● **Material provided**

····················

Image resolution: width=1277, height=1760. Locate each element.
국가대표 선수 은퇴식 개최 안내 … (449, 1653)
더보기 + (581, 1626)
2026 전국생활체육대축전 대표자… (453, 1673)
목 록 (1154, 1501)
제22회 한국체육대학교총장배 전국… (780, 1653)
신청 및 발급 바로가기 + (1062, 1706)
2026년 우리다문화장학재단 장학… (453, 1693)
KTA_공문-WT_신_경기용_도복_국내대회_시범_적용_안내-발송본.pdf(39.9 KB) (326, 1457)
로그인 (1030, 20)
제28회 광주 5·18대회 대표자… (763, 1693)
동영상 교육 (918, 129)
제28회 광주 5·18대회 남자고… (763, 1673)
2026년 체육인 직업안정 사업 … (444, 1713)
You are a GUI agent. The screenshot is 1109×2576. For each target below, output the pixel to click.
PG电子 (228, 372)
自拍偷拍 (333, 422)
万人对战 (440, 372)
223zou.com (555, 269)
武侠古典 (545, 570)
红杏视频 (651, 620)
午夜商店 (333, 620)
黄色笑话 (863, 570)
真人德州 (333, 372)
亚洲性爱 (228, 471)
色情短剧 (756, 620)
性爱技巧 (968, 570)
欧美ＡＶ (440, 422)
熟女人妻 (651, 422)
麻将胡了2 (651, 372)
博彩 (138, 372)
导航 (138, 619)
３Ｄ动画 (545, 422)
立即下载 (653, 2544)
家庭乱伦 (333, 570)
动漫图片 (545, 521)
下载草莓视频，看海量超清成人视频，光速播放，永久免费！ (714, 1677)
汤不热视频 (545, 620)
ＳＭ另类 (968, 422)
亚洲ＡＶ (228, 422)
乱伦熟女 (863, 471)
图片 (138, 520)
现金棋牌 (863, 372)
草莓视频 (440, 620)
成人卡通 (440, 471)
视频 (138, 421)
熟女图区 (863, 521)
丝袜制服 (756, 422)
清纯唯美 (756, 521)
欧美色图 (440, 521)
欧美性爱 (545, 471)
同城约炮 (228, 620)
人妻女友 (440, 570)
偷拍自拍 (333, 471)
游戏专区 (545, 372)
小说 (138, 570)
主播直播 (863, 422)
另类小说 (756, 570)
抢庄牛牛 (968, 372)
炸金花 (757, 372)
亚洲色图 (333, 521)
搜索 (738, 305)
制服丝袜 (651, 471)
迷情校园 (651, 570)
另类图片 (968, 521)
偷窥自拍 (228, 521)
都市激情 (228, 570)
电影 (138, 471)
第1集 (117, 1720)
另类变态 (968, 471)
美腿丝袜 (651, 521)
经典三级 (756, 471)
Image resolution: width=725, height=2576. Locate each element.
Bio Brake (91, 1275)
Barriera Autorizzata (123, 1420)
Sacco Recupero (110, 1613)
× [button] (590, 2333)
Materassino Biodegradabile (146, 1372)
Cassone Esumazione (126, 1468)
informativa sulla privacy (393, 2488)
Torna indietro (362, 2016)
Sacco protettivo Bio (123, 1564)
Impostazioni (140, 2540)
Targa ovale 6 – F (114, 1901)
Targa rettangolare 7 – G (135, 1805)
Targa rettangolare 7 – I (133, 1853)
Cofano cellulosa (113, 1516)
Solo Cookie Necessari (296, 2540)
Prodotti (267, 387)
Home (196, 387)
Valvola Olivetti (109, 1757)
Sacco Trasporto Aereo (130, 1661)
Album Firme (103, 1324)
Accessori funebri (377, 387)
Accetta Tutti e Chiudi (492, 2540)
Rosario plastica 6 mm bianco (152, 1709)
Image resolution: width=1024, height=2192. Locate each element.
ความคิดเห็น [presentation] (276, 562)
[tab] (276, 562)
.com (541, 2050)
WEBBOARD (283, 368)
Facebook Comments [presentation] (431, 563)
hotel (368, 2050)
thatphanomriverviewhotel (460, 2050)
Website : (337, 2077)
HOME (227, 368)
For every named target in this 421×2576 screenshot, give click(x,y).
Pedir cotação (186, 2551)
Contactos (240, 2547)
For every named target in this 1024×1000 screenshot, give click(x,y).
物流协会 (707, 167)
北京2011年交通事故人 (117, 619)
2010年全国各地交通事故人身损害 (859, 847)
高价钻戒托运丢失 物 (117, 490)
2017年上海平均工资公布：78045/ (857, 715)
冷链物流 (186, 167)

····················

● **Work to do**
Update the material starting at the line that contains "人妻女友 (440, 570)" and ending at the line that contains "经典三级 (756, 471)", replacing "另类" with "其他" and changing nothing else. Give back only those lines.

● **Solution to this task**
人妻女友 (440, 570)
偷拍自拍 (333, 471)
游戏专区 (545, 372)
小说 (138, 570)
主播直播 (863, 422)
其他小说 (756, 570)
抢庄牛牛 (968, 372)
炸金花 (757, 372)
亚洲色图 (333, 521)
搜索 (738, 305)
制服丝袜 (651, 471)
迷情校园 (651, 570)
其他图片 (968, 521)
偷窥自拍 (228, 521)
都市激情 (228, 570)
电影 (138, 471)
第1集 (117, 1720)
其他变态 (968, 471)
美腿丝袜 (651, 521)
经典三级 (756, 471)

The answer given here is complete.